6. Buat ikatan fiksasi pada proksimal (dibawah) arteri klem. Ligasi


dilakukan dengan cara memasukkan benang ke bagian tengah
potongan kemudian disimpulkan di salah satu sisi potongan , kemudian
diligasikan ke seluruh potongan dan disimpulkan di tempat yang
berseberangan menggunakan cat gut chromic 2-0. Langkah 5 dan 6
dapat menggunakan metode three forceps tie.

7. Dilakukan pemeriksaan terhadap adanya perdarahan dan stabilitas


ikatan, baru kemudian arteri klem dilepas dan potongan dibiarkan
masuk ke lubang insisi.

8. Dorong testis lainnya ke insisi kulit dan dilakukan prosedur yang sama
untuk membuang testis.

9. Tutup insisi kulit menggunakan jahitan sederhana terputus


menggunakan benang non absorbabla, jahitan kulit dibuka setelah 7
hari

b.

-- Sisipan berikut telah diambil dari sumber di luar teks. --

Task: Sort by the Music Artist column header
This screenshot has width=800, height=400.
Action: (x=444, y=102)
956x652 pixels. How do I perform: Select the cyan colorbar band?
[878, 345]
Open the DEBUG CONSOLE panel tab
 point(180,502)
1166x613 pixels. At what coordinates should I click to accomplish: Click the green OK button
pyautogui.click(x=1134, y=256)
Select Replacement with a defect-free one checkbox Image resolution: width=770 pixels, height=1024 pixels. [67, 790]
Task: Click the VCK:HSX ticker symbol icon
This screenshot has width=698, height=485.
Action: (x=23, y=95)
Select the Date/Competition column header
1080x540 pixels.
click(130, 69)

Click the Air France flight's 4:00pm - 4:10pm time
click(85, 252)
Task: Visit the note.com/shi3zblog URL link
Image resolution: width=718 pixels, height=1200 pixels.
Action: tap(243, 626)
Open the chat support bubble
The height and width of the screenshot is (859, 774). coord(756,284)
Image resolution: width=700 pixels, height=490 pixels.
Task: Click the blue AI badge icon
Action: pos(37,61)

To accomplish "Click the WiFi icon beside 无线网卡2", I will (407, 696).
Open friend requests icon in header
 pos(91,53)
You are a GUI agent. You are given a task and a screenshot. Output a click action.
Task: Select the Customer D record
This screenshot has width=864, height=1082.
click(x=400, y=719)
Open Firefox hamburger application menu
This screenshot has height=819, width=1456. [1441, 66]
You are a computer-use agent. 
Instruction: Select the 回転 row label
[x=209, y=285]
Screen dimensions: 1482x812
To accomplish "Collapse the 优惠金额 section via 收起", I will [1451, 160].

Kastrasi Terbuka

1. Dengan jari tangan dinding skrotum dipejet/ditekan secara halus dan


hati-hati di atas salah satu testis lalu didorong ke arah bagian cranial
skrotum.
2. Setelah dilakukan insisi pada kulit skrotum, dan fascia spermatika lalu
dilanjutkan menginsisi tunica vaginalis tepat di atas testis pada daerah
raphe median.
3. Insisi diperlebar sampai testis yang ditekan bagian belakangnya
menyembul keluar lubang insisi, kemudian dipegang dan lebih ditarik
keluar.
4. Mesorchium tipis yang menggantungkan testis dan epididymis mulai
dari spermatic cord di bagian cranial dan ekor epididymis di bagian
caudal, diinsisi dan spermatic cord dipotong dan diligasi.
5. Testis yang masih menempel di tunica vaginalis parietalis dengan
ligamen pada ekor epididymis kemudian dipotong. Kadang-kadang
perdarahan kecil pada ligament yang dipotong bila perlu diligasi.
Testis lainnya dibuang dengan cara yang sama melalui insisi kulit
yang sama. Bila diinginkan jaringan subkutan dijahit dengan benang
catgut 3-0. Kulit ditutup dengan jahitan sederhana terputus
menggunakan benang non absorbable
2.5 Perawatan Post Operasi
Perawatan post operasi meliputi pemberian nutrisi yang cukup, obat-
obatan untuk membantu proses persembuhan luka, dan obat-obat untuk mencegah
munculnya infeksi sekunder seperti antibiotic. Selain itu kebersihan terhadap
hewan harus tetap dijaga, menginngat luka operasi sangat mudah untuk dimasuki
oleh agen infeksi. Perawatan post operasi dilakukan selama 14 hari untuk dapat
maximal sampai proses penutupan luka secara sempurna.